→ Problem description
Pictures are to be left out; every line from the one with "You are a computer-use agent." through the end of the data must be transcribed exactly.

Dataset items
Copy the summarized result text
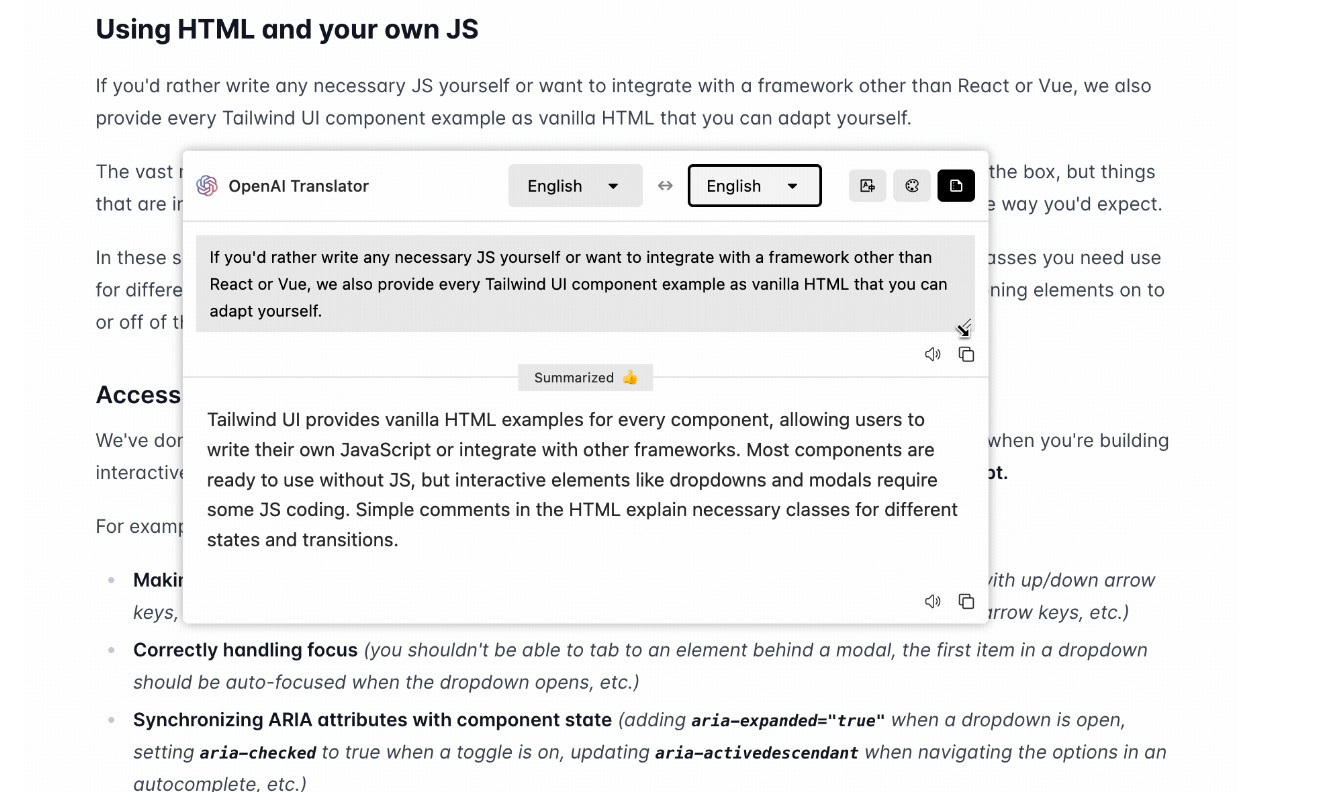The image size is (1344, 792). pyautogui.click(x=966, y=601)
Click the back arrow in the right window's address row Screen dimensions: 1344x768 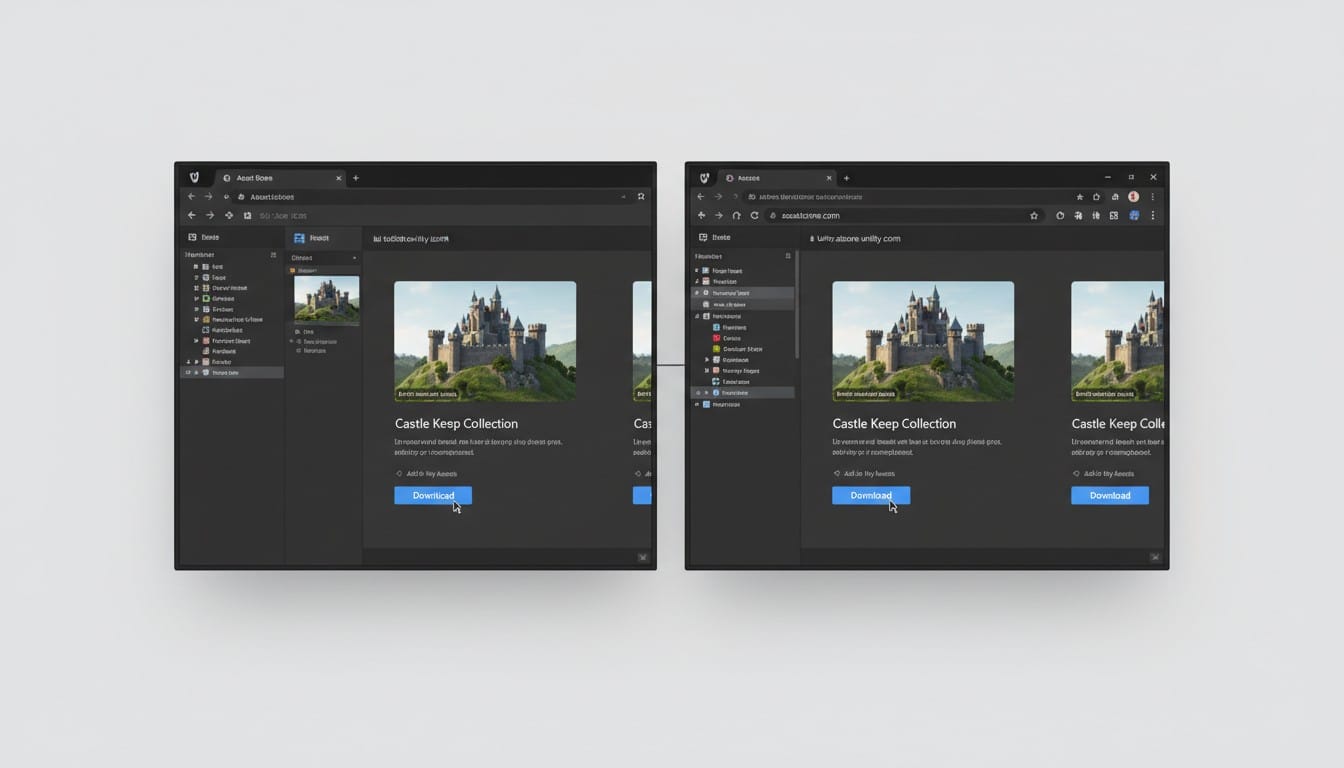tap(702, 215)
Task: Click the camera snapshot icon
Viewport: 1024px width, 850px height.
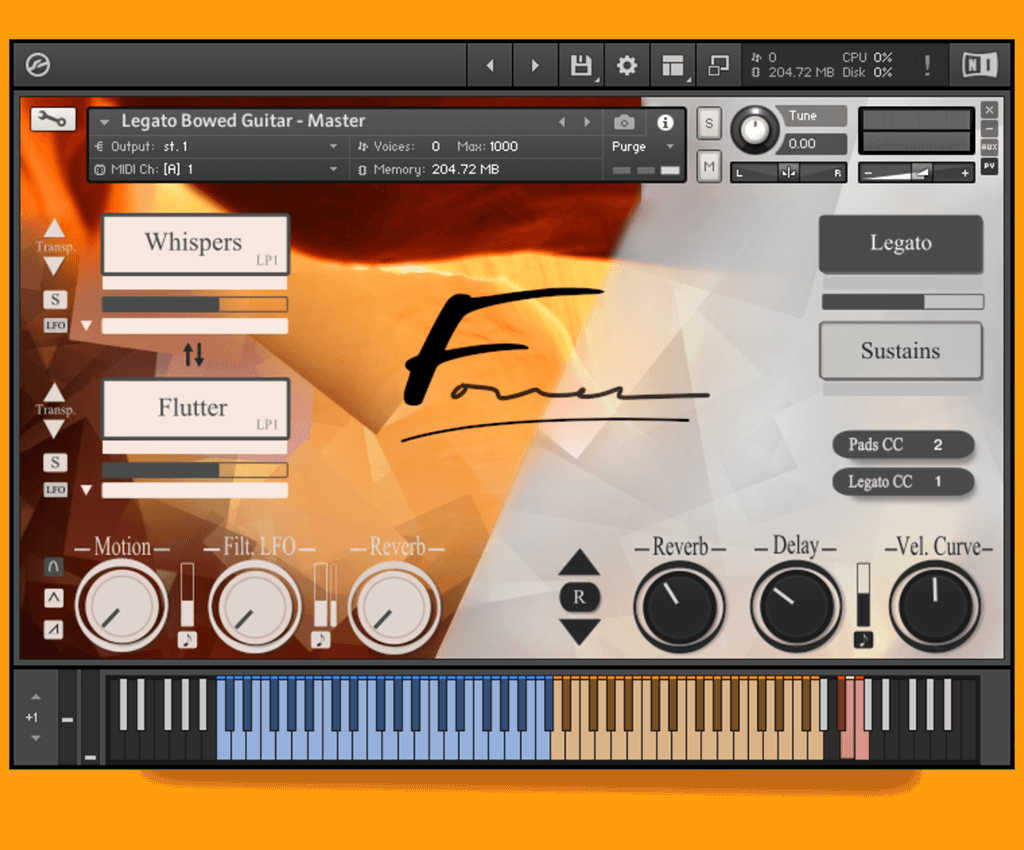Action: pos(624,122)
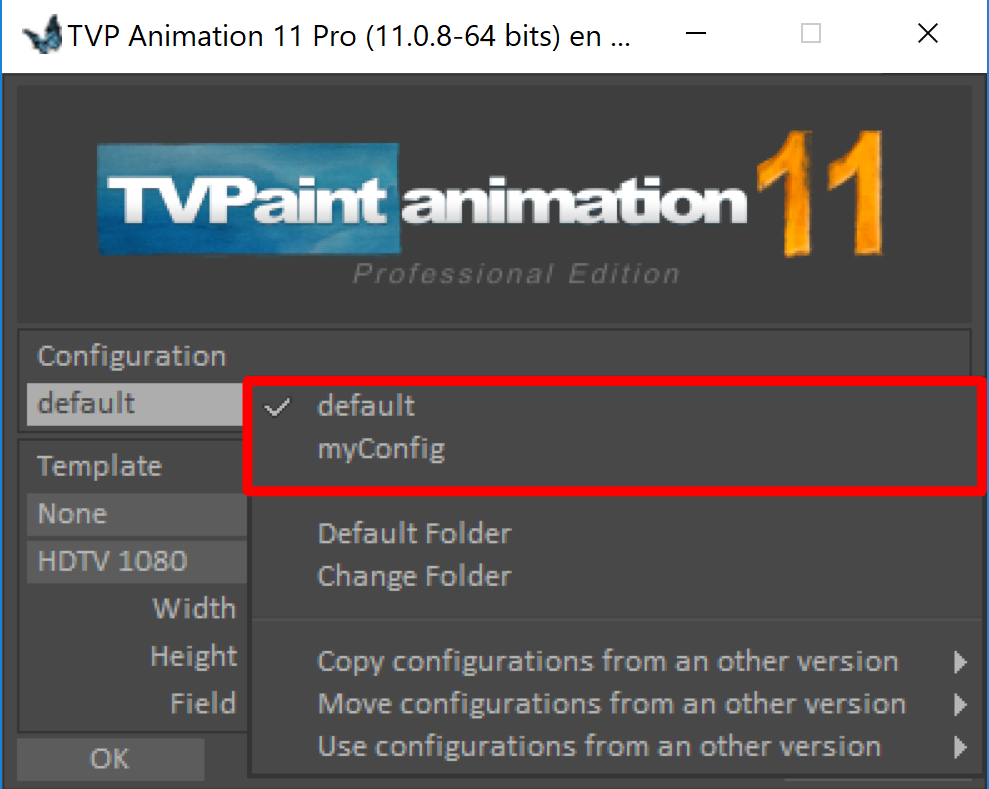The image size is (989, 789).
Task: Open the Template None dropdown
Action: click(136, 514)
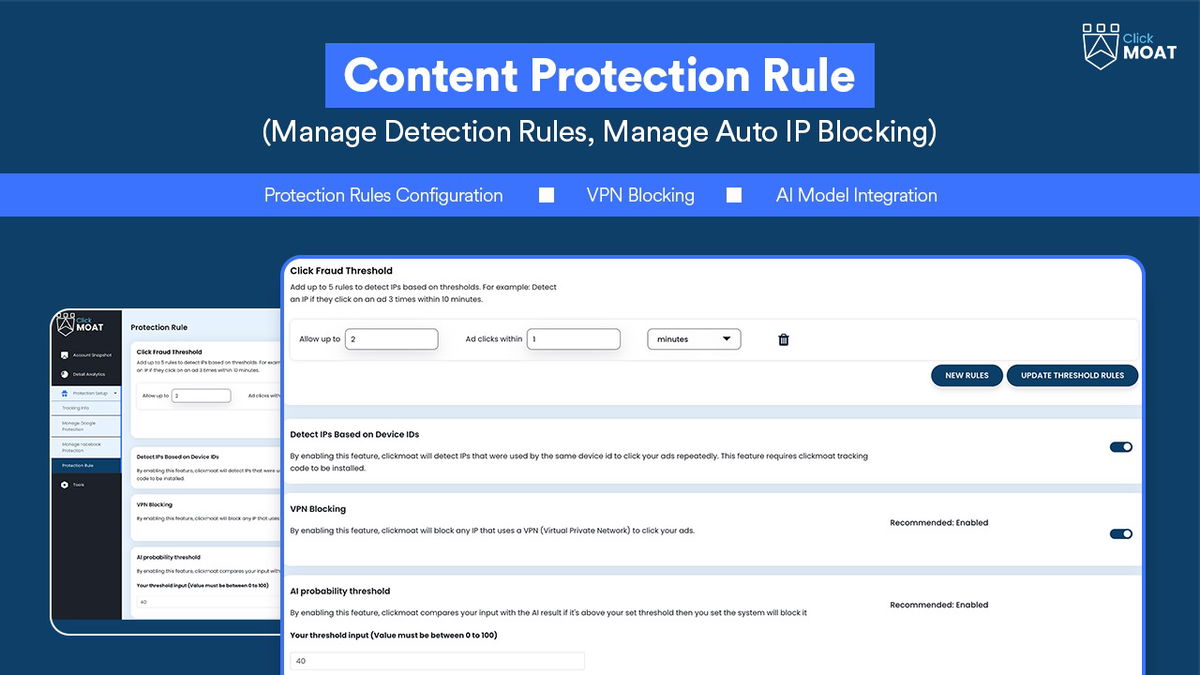The image size is (1200, 675).
Task: Open the minutes dropdown
Action: [693, 339]
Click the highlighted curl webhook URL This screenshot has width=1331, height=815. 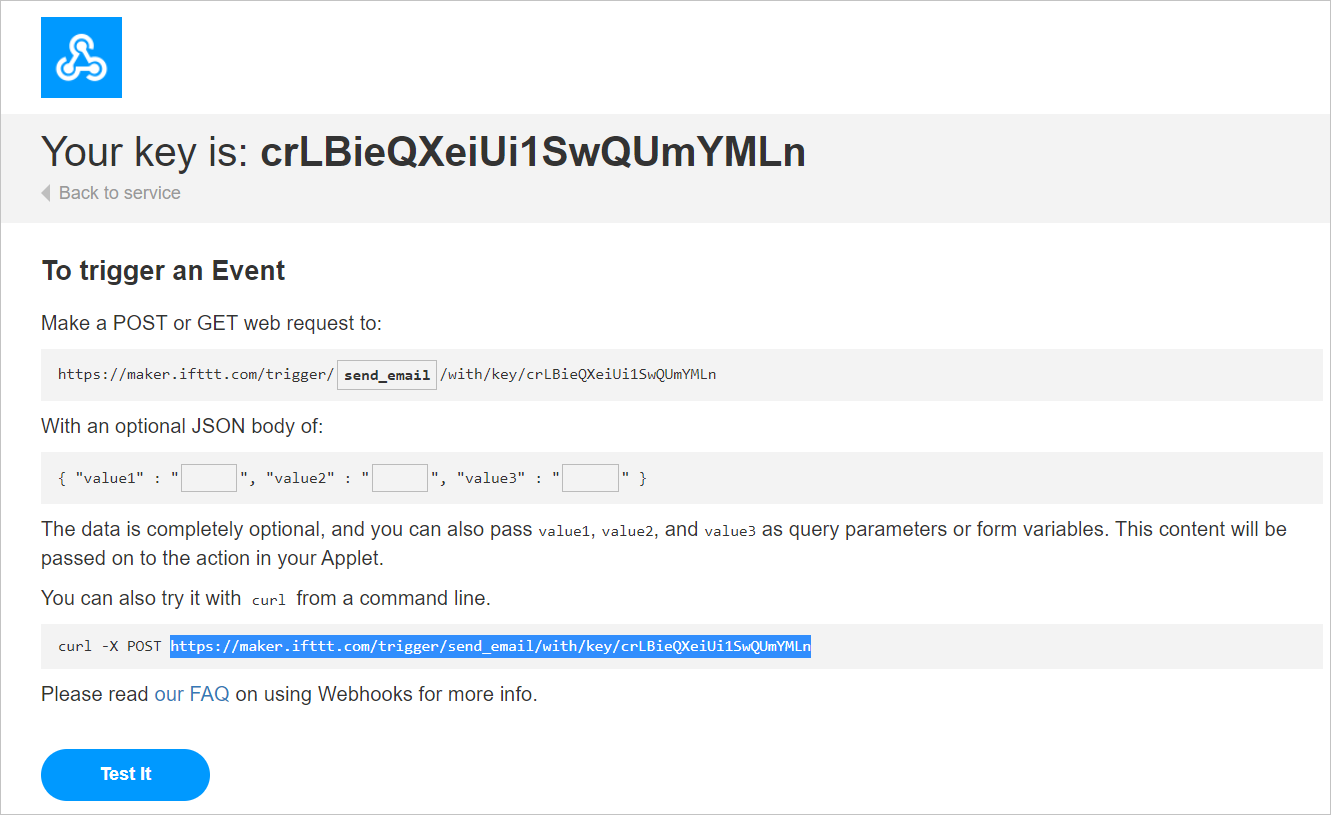[490, 646]
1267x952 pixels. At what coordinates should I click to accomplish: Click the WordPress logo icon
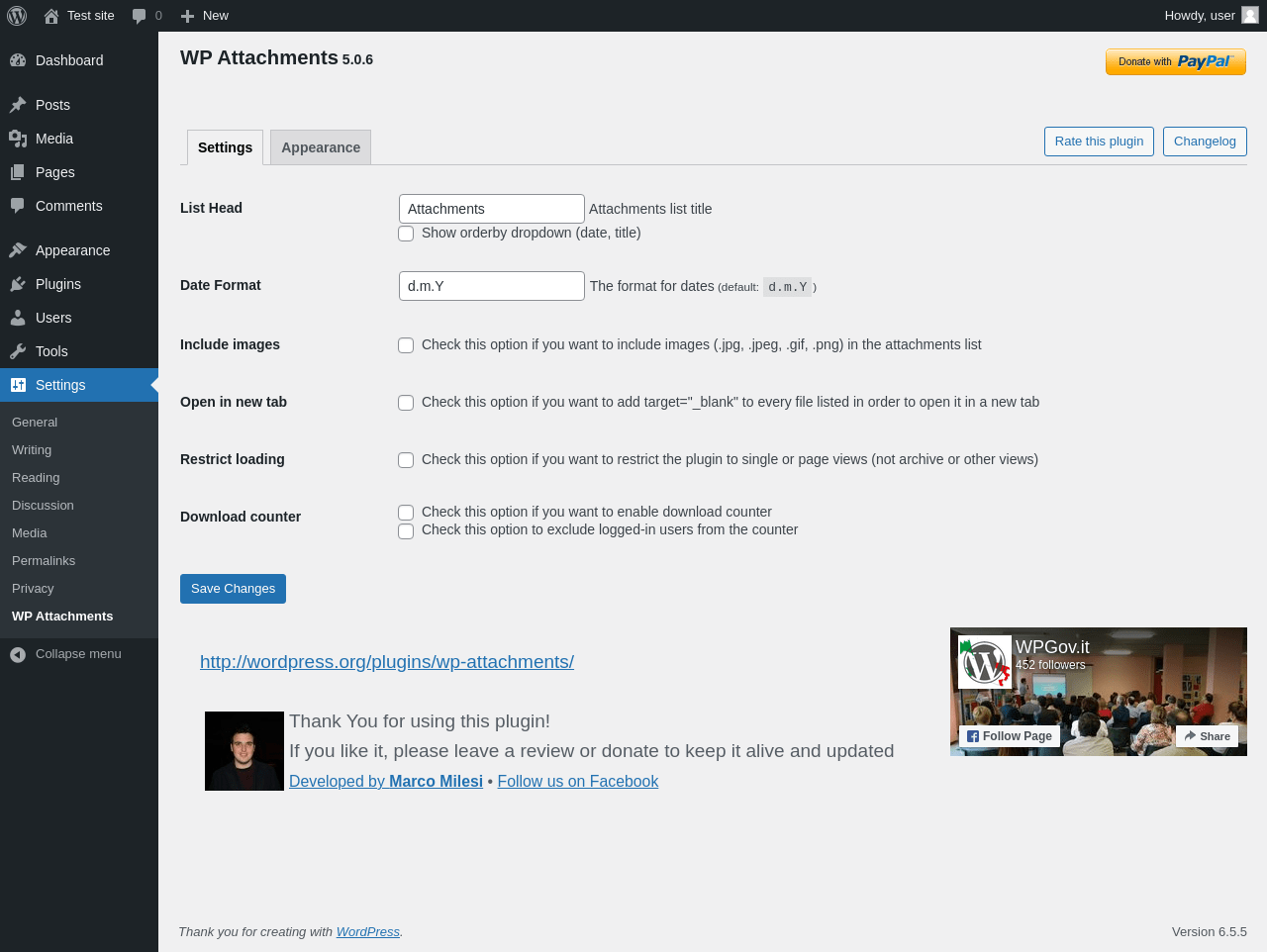point(17,16)
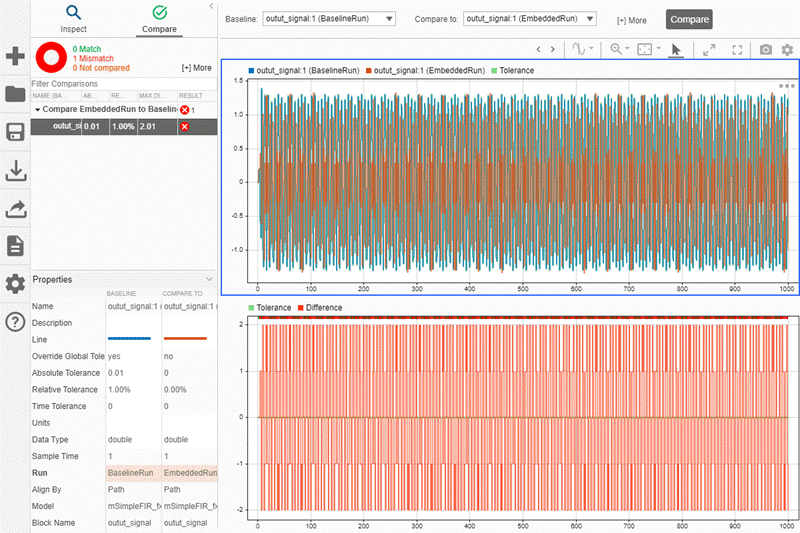Click the Import download arrow icon
The height and width of the screenshot is (533, 800).
[15, 171]
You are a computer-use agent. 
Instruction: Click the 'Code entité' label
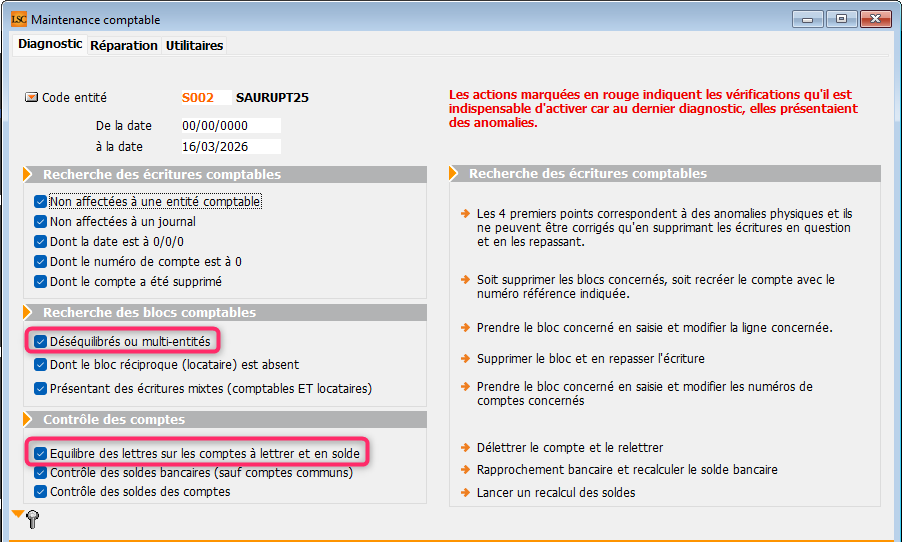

→ Result of the exercise
You are a computer-use agent. 
Instruction: Click the 'Code entité' label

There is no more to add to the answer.